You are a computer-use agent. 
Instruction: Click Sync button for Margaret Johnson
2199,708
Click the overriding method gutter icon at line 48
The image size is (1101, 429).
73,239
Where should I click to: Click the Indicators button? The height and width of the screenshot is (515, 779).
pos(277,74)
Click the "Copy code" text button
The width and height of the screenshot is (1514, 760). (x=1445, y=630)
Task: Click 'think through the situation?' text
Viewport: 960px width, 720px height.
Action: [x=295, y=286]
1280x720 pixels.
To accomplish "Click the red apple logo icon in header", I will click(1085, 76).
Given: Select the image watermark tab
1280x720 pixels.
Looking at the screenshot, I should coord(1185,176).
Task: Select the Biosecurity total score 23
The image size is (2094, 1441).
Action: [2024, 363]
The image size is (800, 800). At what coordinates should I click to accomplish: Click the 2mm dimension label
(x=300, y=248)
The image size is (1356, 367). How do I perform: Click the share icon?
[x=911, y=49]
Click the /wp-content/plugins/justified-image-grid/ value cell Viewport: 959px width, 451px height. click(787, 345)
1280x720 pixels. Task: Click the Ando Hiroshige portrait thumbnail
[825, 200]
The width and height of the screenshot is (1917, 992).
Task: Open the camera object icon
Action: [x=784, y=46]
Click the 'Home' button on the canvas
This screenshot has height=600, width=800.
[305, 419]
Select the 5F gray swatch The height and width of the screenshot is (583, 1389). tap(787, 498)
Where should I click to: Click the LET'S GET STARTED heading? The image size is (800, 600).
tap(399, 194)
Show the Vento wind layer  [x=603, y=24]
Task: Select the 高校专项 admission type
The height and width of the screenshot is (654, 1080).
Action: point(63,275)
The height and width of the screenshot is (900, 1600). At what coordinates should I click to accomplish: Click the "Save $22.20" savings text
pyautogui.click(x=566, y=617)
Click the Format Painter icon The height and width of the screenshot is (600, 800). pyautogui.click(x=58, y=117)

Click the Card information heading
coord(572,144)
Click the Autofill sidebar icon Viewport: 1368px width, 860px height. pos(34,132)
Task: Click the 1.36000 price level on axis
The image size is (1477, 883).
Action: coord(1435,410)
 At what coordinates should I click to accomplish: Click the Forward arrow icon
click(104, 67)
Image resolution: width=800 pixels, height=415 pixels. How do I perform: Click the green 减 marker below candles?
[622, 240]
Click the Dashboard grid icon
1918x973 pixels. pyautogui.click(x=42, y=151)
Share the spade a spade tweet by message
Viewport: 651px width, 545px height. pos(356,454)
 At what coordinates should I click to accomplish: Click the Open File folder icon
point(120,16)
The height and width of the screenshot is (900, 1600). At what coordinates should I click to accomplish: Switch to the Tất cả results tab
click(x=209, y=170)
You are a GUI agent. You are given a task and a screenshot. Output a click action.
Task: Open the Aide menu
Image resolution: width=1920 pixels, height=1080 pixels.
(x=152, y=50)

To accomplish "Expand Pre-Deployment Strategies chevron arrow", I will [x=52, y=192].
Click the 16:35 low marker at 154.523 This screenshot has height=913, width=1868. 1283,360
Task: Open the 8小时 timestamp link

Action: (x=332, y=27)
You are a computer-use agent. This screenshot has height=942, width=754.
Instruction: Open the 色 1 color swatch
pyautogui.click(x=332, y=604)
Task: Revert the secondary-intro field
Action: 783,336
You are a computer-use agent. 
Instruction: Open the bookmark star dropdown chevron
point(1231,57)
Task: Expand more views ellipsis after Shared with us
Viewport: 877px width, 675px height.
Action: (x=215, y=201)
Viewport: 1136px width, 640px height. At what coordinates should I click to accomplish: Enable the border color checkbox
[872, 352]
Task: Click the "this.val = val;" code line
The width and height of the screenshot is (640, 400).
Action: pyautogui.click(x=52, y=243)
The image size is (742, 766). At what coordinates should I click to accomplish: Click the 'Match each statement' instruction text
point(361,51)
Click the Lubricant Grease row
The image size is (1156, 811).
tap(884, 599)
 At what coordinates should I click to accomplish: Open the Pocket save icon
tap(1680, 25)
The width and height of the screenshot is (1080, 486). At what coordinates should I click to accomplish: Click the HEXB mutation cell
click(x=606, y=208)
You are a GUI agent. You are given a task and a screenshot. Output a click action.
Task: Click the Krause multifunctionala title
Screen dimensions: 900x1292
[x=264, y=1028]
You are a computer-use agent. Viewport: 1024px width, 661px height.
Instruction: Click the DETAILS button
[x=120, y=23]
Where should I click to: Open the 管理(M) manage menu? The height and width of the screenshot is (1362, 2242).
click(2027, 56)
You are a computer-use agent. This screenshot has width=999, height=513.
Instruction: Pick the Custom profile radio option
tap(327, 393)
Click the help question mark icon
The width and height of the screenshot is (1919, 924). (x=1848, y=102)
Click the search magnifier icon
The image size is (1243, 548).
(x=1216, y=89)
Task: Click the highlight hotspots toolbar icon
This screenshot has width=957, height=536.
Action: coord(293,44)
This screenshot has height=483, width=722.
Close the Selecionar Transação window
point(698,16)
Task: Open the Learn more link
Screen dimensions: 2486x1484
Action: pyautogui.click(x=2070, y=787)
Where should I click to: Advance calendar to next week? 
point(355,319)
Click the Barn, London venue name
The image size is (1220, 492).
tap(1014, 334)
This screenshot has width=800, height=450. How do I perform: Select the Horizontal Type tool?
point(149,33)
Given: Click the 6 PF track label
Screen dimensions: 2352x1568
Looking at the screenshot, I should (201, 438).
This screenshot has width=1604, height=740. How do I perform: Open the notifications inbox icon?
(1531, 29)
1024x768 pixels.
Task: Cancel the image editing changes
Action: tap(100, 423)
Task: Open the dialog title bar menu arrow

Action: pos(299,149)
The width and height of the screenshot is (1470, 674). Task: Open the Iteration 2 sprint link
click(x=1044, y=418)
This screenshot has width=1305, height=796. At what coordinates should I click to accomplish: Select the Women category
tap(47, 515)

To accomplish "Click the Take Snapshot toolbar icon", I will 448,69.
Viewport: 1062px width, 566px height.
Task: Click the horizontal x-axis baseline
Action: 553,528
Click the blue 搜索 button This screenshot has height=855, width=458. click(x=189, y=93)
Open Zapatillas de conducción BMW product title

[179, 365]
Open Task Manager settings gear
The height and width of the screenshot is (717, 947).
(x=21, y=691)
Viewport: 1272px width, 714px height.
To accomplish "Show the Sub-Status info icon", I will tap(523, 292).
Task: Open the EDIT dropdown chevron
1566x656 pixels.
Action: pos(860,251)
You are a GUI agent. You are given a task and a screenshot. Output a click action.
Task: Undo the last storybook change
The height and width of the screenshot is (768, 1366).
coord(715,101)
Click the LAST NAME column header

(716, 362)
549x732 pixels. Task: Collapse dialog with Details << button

=-=-=

WHAT TO DO: In every entry, replace "The height and width of the screenshot is" with "The screenshot's height and width are" and leave all other text as it stands.

SOLUTION TO THE PROBLEM:
You are a computer-use agent. 
Instruction: Click Sync button for Margaret Johnson
2199,708
Click the overriding method gutter icon at line 48
The image size is (1101, 429).
73,239
Where should I click to: Click the Indicators button? The screenshot's height and width are (515, 779).
pos(277,74)
Click the "Copy code" text button
The width and height of the screenshot is (1514, 760). (x=1445, y=630)
Task: Click 'think through the situation?' text
Viewport: 960px width, 720px height.
Action: [x=295, y=286]
1280x720 pixels.
To accomplish "Click the red apple logo icon in header", I will click(1085, 76).
Given: Select the image watermark tab
1280x720 pixels.
Looking at the screenshot, I should coord(1185,176).
Task: Select the Biosecurity total score 23
The image size is (2094, 1441).
Action: [2024, 363]
The image size is (800, 800). At what coordinates should I click to accomplish: Click the 2mm dimension label
(x=300, y=248)
The image size is (1356, 367). How do I perform: Click the share icon?
[x=911, y=49]
Click the /wp-content/plugins/justified-image-grid/ value cell Viewport: 959px width, 451px height. click(787, 345)
1280x720 pixels. Task: Click the Ando Hiroshige portrait thumbnail
[825, 200]
The width and height of the screenshot is (1917, 992).
Task: Open the camera object icon
Action: [x=784, y=46]
Click the 'Home' button on the canvas
This screenshot has height=600, width=800.
[305, 419]
Select the 5F gray swatch The screenshot's height and width are (583, 1389). tap(787, 498)
Where should I click to: Click the LET'S GET STARTED heading? The image size is (800, 600).
tap(399, 194)
Show the Vento wind layer  [x=603, y=24]
Task: Select the 高校专项 admission type
The screenshot's height and width are (654, 1080).
Action: point(63,275)
The screenshot's height and width are (900, 1600). At what coordinates should I click to accomplish: Click the "Save $22.20" savings text
pyautogui.click(x=566, y=617)
Click the Format Painter icon The screenshot's height and width are (600, 800). pyautogui.click(x=58, y=117)

Click the Card information heading
coord(572,144)
Click the Autofill sidebar icon Viewport: 1368px width, 860px height. pos(34,132)
Task: Click the 1.36000 price level on axis
The image size is (1477, 883).
Action: coord(1435,410)
 At what coordinates should I click to accomplish: Click the Forward arrow icon
click(104, 67)
Image resolution: width=800 pixels, height=415 pixels. How do I perform: Click the green 减 marker below candles?
[622, 240]
Click the Dashboard grid icon
1918x973 pixels. pyautogui.click(x=42, y=151)
Share the spade a spade tweet by message
Viewport: 651px width, 545px height. pos(356,454)
 At what coordinates should I click to accomplish: Click the Open File folder icon
point(120,16)
The screenshot's height and width are (900, 1600). At what coordinates should I click to accomplish: Switch to the Tất cả results tab
click(x=209, y=170)
You are a GUI agent. You are given a task and a screenshot. Output a click action.
Task: Open the Aide menu
Image resolution: width=1920 pixels, height=1080 pixels.
(x=152, y=50)

To accomplish "Expand Pre-Deployment Strategies chevron arrow", I will [x=52, y=192].
Click the 16:35 low marker at 154.523 This screenshot has height=913, width=1868. 1283,360
Task: Open the 8小时 timestamp link

Action: (x=332, y=27)
You are a computer-use agent. This screenshot has height=942, width=754.
Instruction: Open the 色 1 color swatch
pyautogui.click(x=332, y=604)
Task: Revert the secondary-intro field
Action: 783,336
You are a computer-use agent. 
Instruction: Open the bookmark star dropdown chevron
point(1231,57)
Task: Expand more views ellipsis after Shared with us
Viewport: 877px width, 675px height.
Action: (x=215, y=201)
Viewport: 1136px width, 640px height. At what coordinates should I click to accomplish: Enable the border color checkbox
[872, 352]
Task: Click the "this.val = val;" code line
The width and height of the screenshot is (640, 400).
Action: pyautogui.click(x=52, y=243)
The image size is (742, 766). At what coordinates should I click to accomplish: Click the 'Match each statement' instruction text
point(361,51)
Click the Lubricant Grease row
The image size is (1156, 811).
tap(884, 599)
 At what coordinates should I click to accomplish: Open the Pocket save icon
tap(1680, 25)
The width and height of the screenshot is (1080, 486). At what coordinates should I click to accomplish: Click the HEXB mutation cell
click(x=606, y=208)
You are a GUI agent. You are given a task and a screenshot. Output a click action.
Task: Click the Krause multifunctionala title
Screen dimensions: 900x1292
[x=264, y=1028]
You are a computer-use agent. Viewport: 1024px width, 661px height.
Instruction: Click the DETAILS button
[x=120, y=23]
Where should I click to: Open the 管理(M) manage menu? The screenshot's height and width are (1362, 2242).
click(2027, 56)
You are a computer-use agent. This screenshot has width=999, height=513.
Instruction: Pick the Custom profile radio option
tap(327, 393)
Click the help question mark icon
The width and height of the screenshot is (1919, 924). (x=1848, y=102)
Click the search magnifier icon
The image size is (1243, 548).
(x=1216, y=89)
Task: Click the highlight hotspots toolbar icon
This screenshot has width=957, height=536.
Action: coord(293,44)
This screenshot has height=483, width=722.
Close the Selecionar Transação window
point(698,16)
Task: Open the Learn more link
Screen dimensions: 2486x1484
Action: pyautogui.click(x=2070, y=787)
Where should I click to: Advance calendar to next week? 
point(355,319)
Click the Barn, London venue name
The image size is (1220, 492).
tap(1014, 334)
This screenshot has width=800, height=450. How do I perform: Select the Horizontal Type tool?
point(149,33)
Given: Click the 6 PF track label
Screen dimensions: 2352x1568
Looking at the screenshot, I should (201, 438).
This screenshot has width=1604, height=740. How do I perform: Open the notifications inbox icon?
(1531, 29)
1024x768 pixels.
Task: Cancel the image editing changes
Action: tap(100, 423)
Task: Open the dialog title bar menu arrow

Action: pos(299,149)
The width and height of the screenshot is (1470, 674). Task: Open the Iteration 2 sprint link
click(x=1044, y=418)
This screenshot has width=1305, height=796. At what coordinates should I click to accomplish: Select the Women category
tap(47, 515)

To accomplish "Click the Take Snapshot toolbar icon", I will 448,69.
Viewport: 1062px width, 566px height.
Task: Click the horizontal x-axis baseline
Action: 553,528
Click the blue 搜索 button This screenshot has height=855, width=458. click(x=189, y=93)
Open Zapatillas de conducción BMW product title

[179, 365]
Open Task Manager settings gear
The screenshot's height and width are (717, 947).
(x=21, y=691)
Viewport: 1272px width, 714px height.
To accomplish "Show the Sub-Status info icon", I will tap(523, 292).
Task: Open the EDIT dropdown chevron
1566x656 pixels.
Action: pos(860,251)
You are a GUI agent. You are given a task and a screenshot. Output a click action.
Task: Undo the last storybook change
The screenshot's height and width are (768, 1366).
coord(715,101)
Click the LAST NAME column header

(716, 362)
549x732 pixels. Task: Collapse dialog with Details << button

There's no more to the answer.